• Action item:
Would you pull out every line of the material that contains the string "each"?

• Exercise data:
········

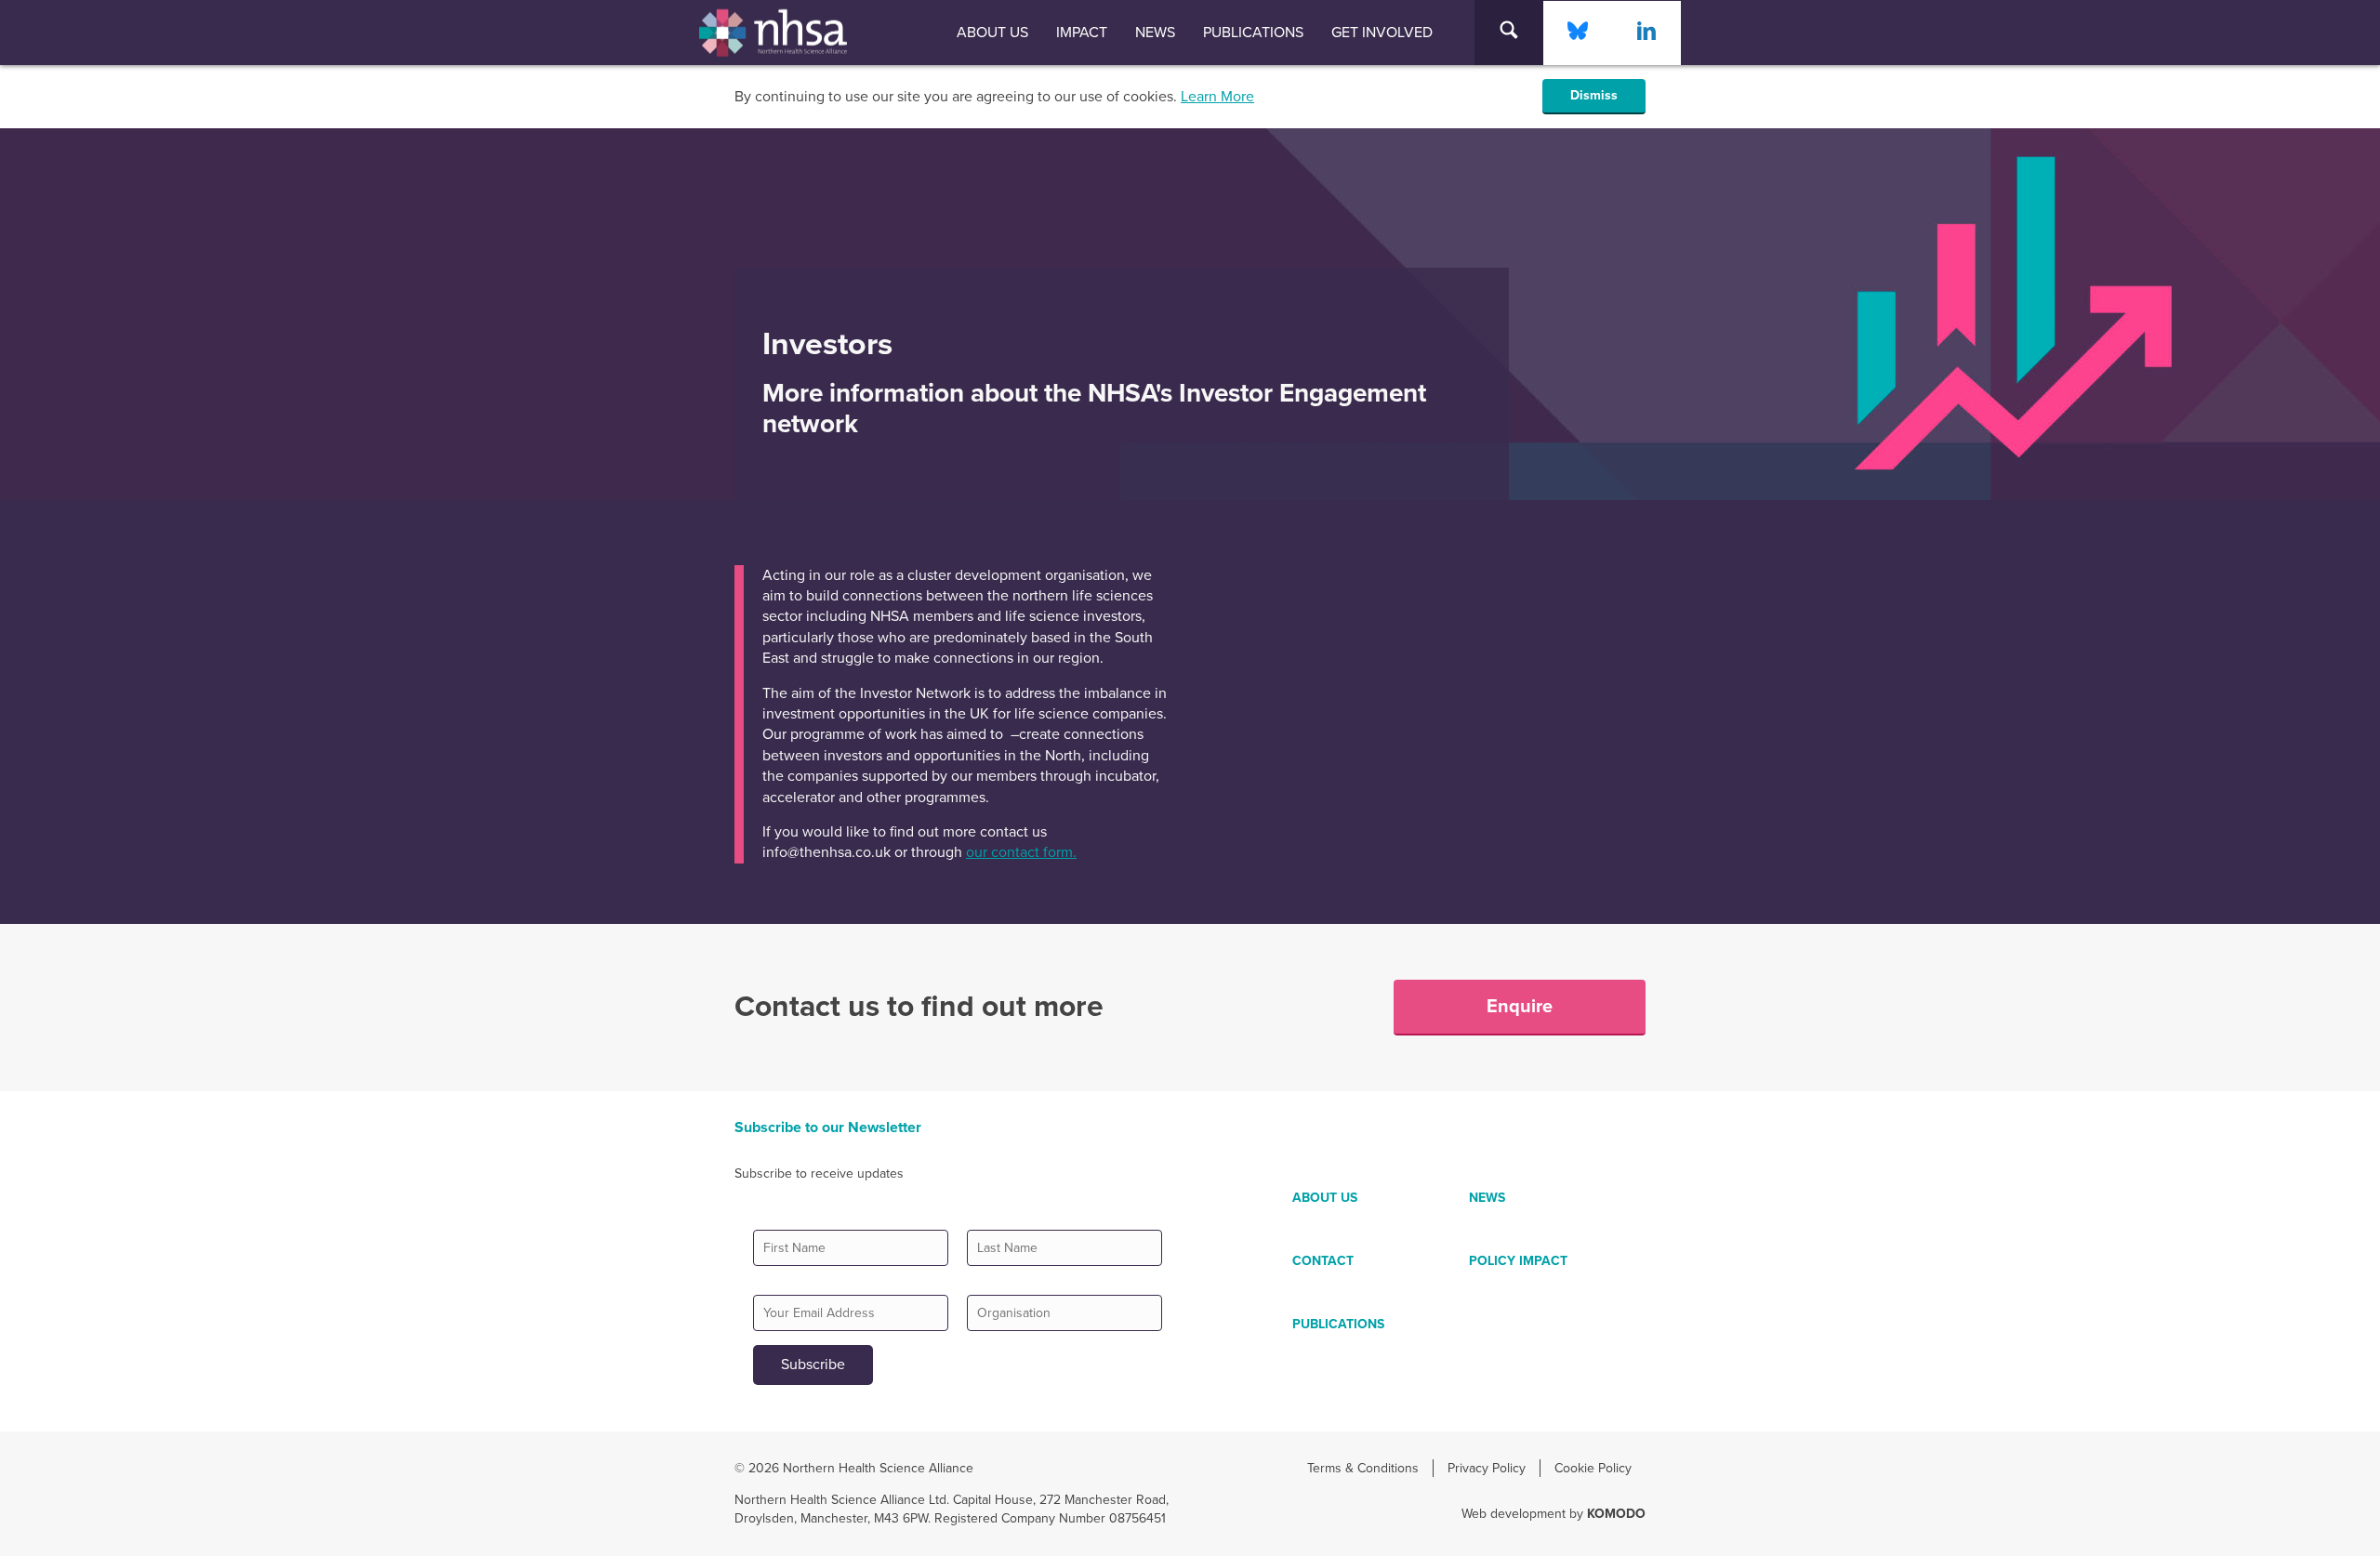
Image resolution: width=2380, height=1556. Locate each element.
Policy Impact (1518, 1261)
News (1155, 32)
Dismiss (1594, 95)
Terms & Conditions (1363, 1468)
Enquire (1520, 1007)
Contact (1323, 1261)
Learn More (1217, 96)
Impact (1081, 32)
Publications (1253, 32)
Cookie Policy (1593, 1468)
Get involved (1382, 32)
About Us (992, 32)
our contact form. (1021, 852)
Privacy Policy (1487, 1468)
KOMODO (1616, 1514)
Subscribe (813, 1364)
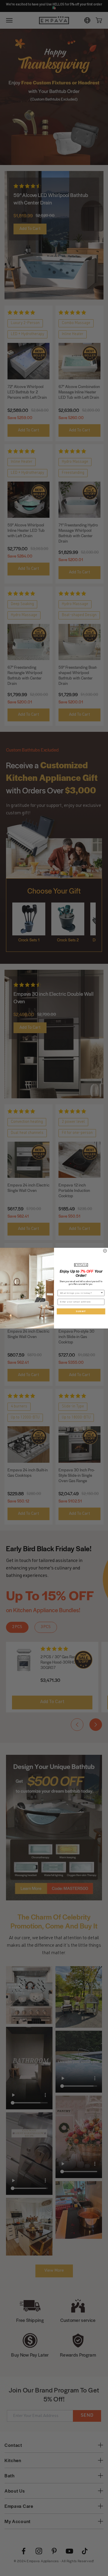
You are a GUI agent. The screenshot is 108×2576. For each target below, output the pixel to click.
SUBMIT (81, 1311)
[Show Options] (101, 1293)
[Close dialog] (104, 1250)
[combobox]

········

• Task output:
Image resolution: width=2380, height=1556. Locate each element.
You are a GUI agent. The screenshot is 108×2576. For each target below, output the pixel to click.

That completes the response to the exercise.